But John Roller, aka Lonesome Long John, wasn’t an astronaut, just an aspiring country singer. He hoped to hit it big in the music industry thanks to publicity from his bid to set a new standard for flagpole sitting. Despite challenging living conditions, Roller managed some notable achievements before returning to Earth.
Flagpole sitting was a zany feat of endurance that began in the Roaring ’20s and had a resurgence in the 1950s. In Phoenix, a car dealership and country radio station 1480 KHAT decided to capitalize on the fad for marketing purposes.
The 28-year-old Roller, who grew up in Arkansas, landed the high-flying disc jockey job. He resembled Tennessee Ernie Ford, sounded like Hank Williams, and was “determined… [with a] heart as big as the country around him,” according to Folk and Country Songs magazine in 1959.
On November 15, 1958, Roller stepped into a dual hardtop-convertible Ford Fairlane 500 Skyliner. As an automotive lift raised the car into the sky, he waved to spectators and secured it atop a stout, 40-foot pole over Read Mullan Ford’s used car lot at Third and Van Buren streets. The snazzy car would be his if he broke the flagpole sitting record.
“He worked 12-hour shifts, coming on every hour for about five minutes,” the late Ray Odom, the former owner of KHAT, said in a 2016 interview with the author. “He’d play guitar, sing a song, and talk about the weather up there. People would tune in to hear his updates.”
The car dealership received immense attention as Roller’s marathon became a local sensation. “People would hear John on the radio and drive 50 miles to see him,” Odom said. “They did really good business at the dealership.”
While aloft, Roller recorded a few tunes, including “Flagpole Rock,” with guitarists Al Casey and his wife, Corky Casey. The trio performed in the Ford, with the sound engineer on the ground.
“Al Casey told me about the frightening trip up to Roller’s car on a small wooden chair, attached to a pulley by a rope,” John Dixon, a music historian, says. “The rope was fastened to the bumper of a car on the ground, which moved to raise a passenger to the rear of Roller’s car. He and Corky then crawled into the Ford through the open trunk.”

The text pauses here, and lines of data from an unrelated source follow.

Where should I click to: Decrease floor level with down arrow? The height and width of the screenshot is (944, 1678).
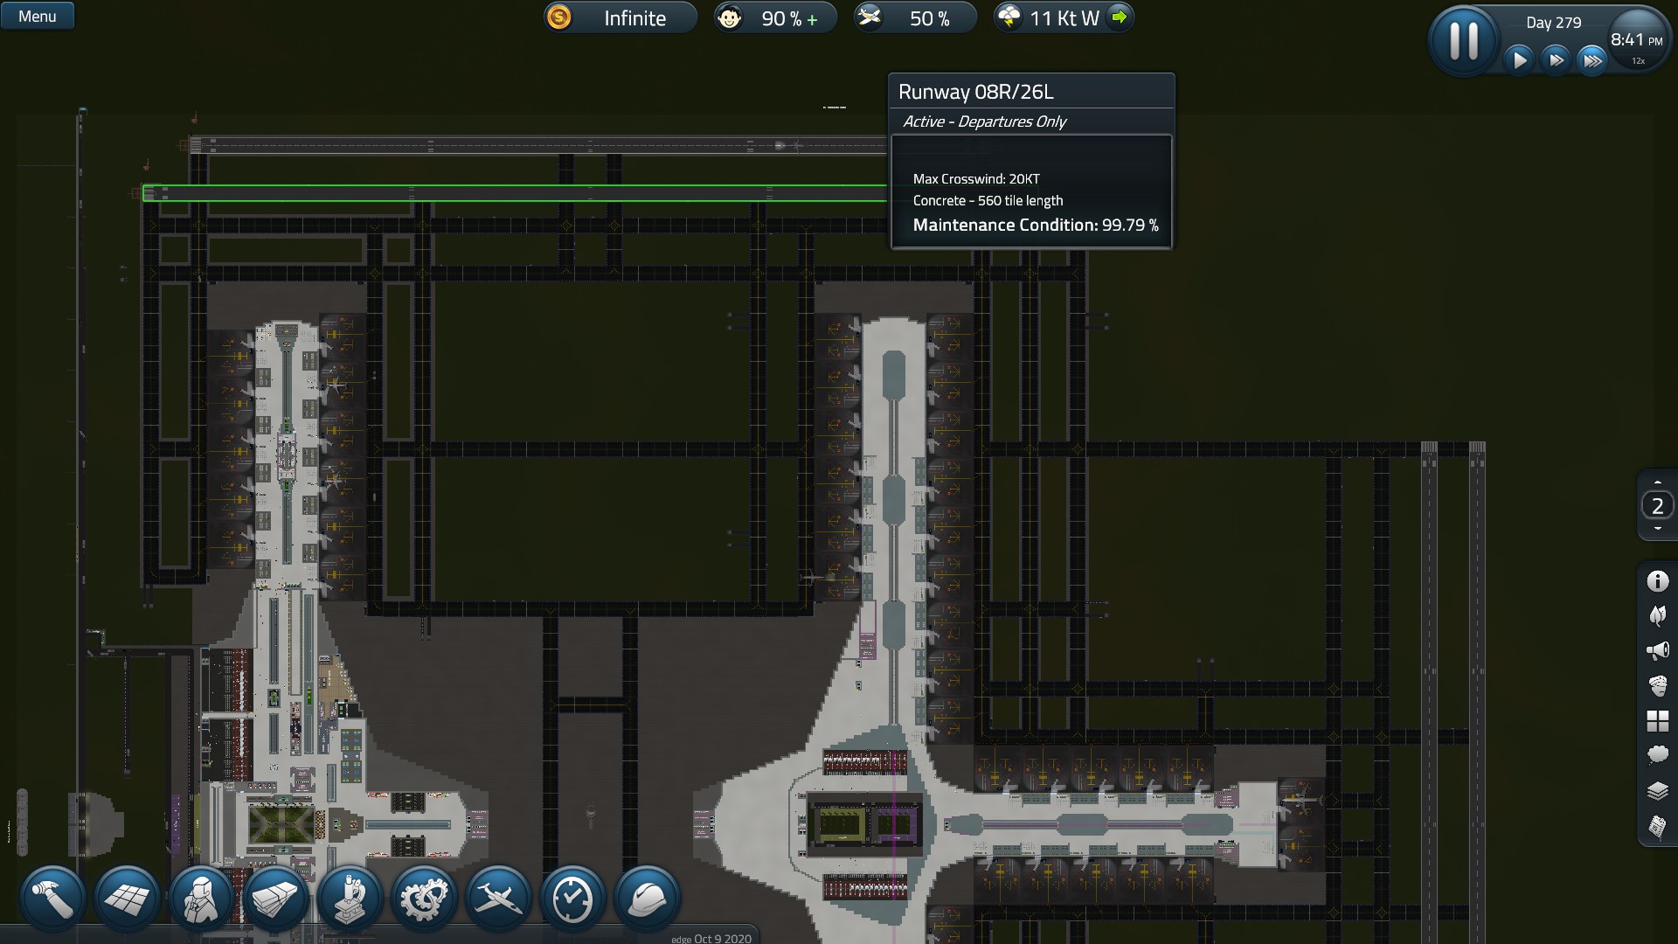tap(1657, 529)
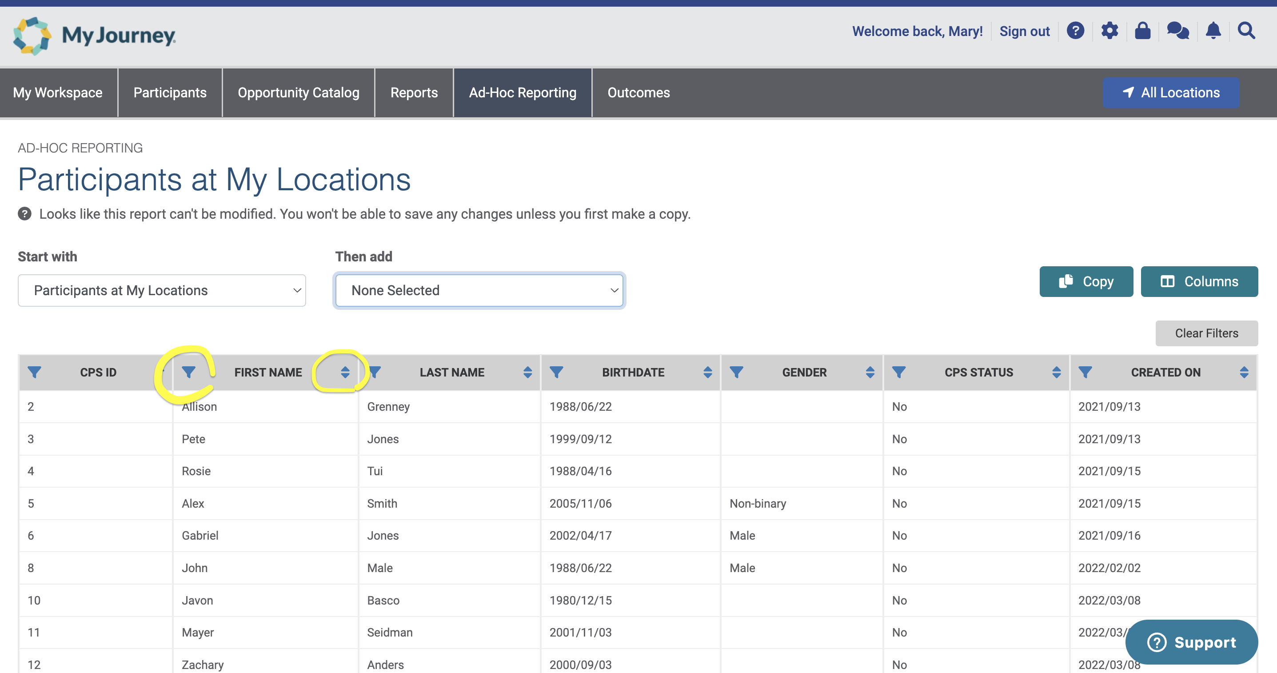Open settings via the gear icon
The image size is (1277, 673).
pyautogui.click(x=1109, y=31)
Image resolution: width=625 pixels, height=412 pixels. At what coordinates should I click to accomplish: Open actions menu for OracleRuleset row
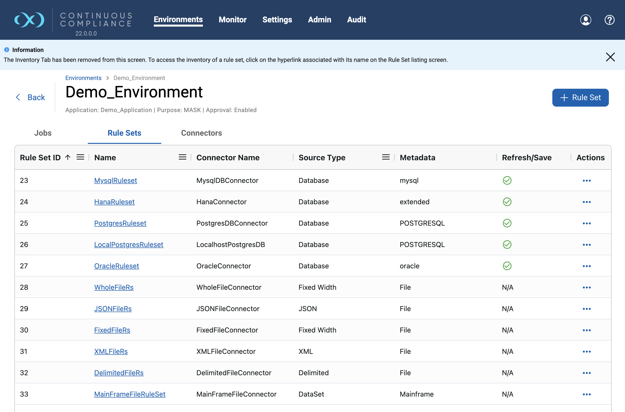pos(586,266)
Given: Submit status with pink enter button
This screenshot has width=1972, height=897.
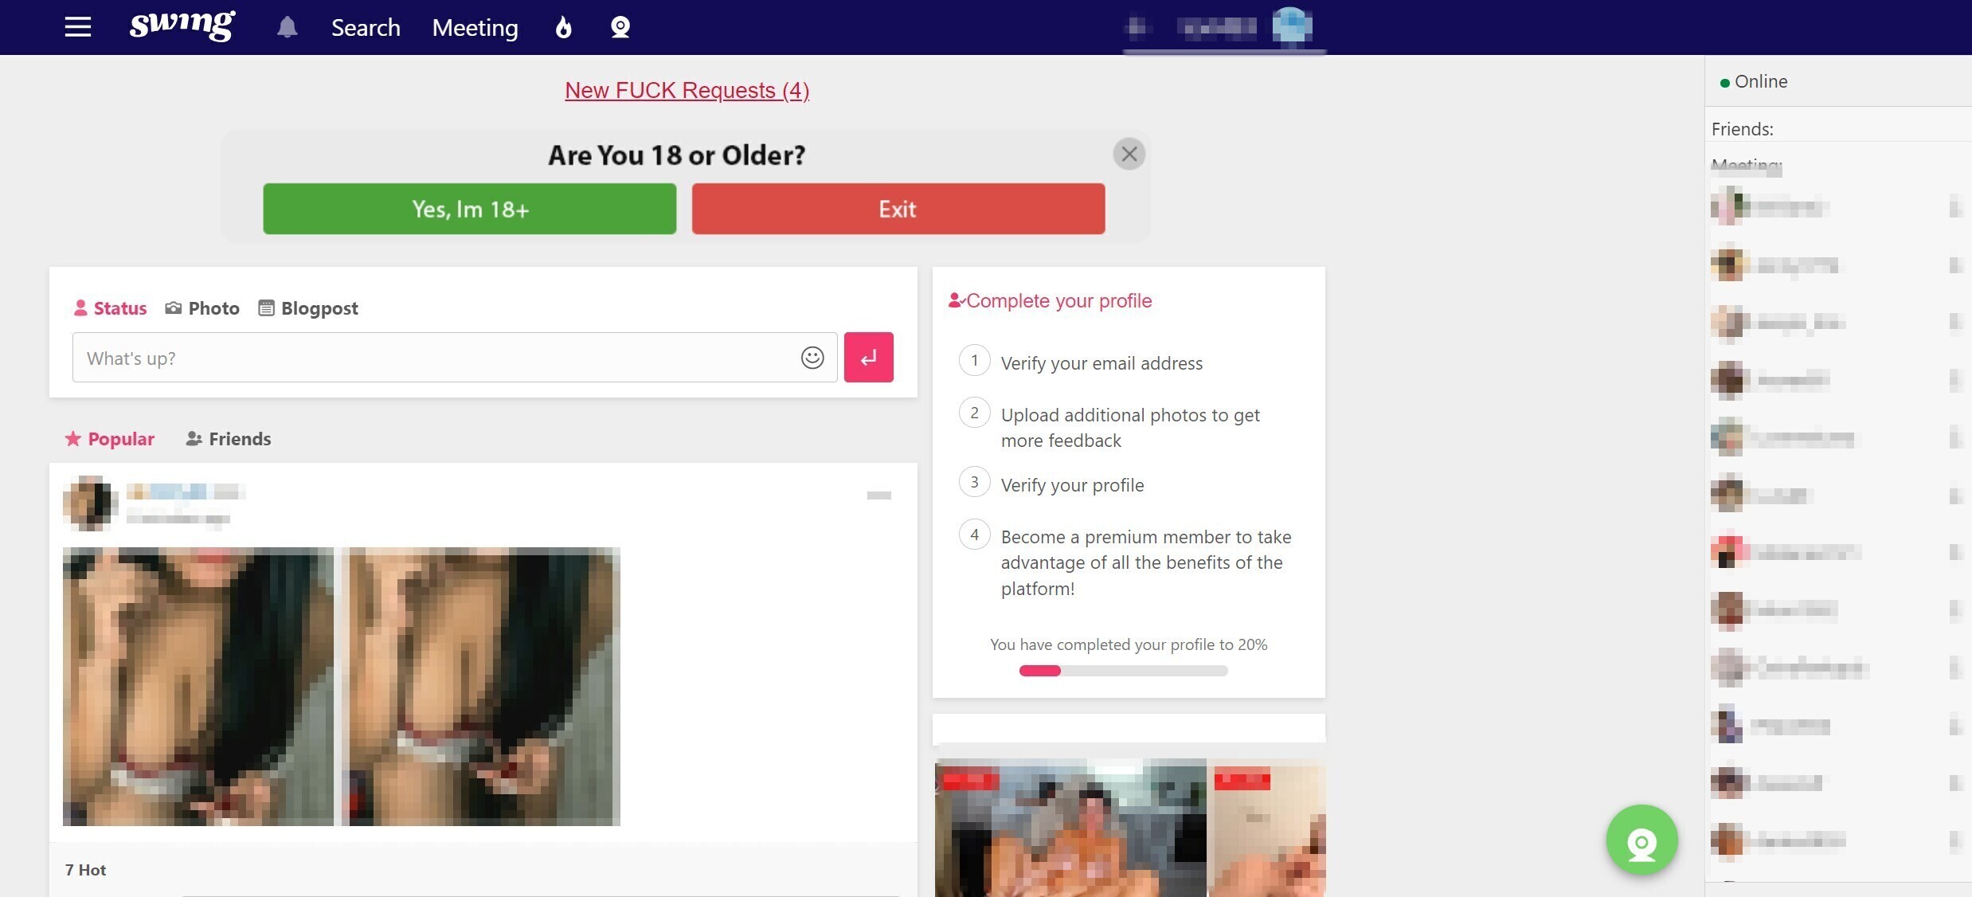Looking at the screenshot, I should (868, 358).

On June 14, 1959, Roller triumphantly descended from the Skyliner after being aloft for 211 days and 22 hours, beating the previous record by 13 hours. The stunt didn’t bring him musical fame, but he was just glad to be out of the sky.
“I feel just like a man who’s been through a war,” Roller told The Arizona Republic. “It’s over, and I don’t especially want to go through it again. I never worked so hard in my whole life as while I was up there.”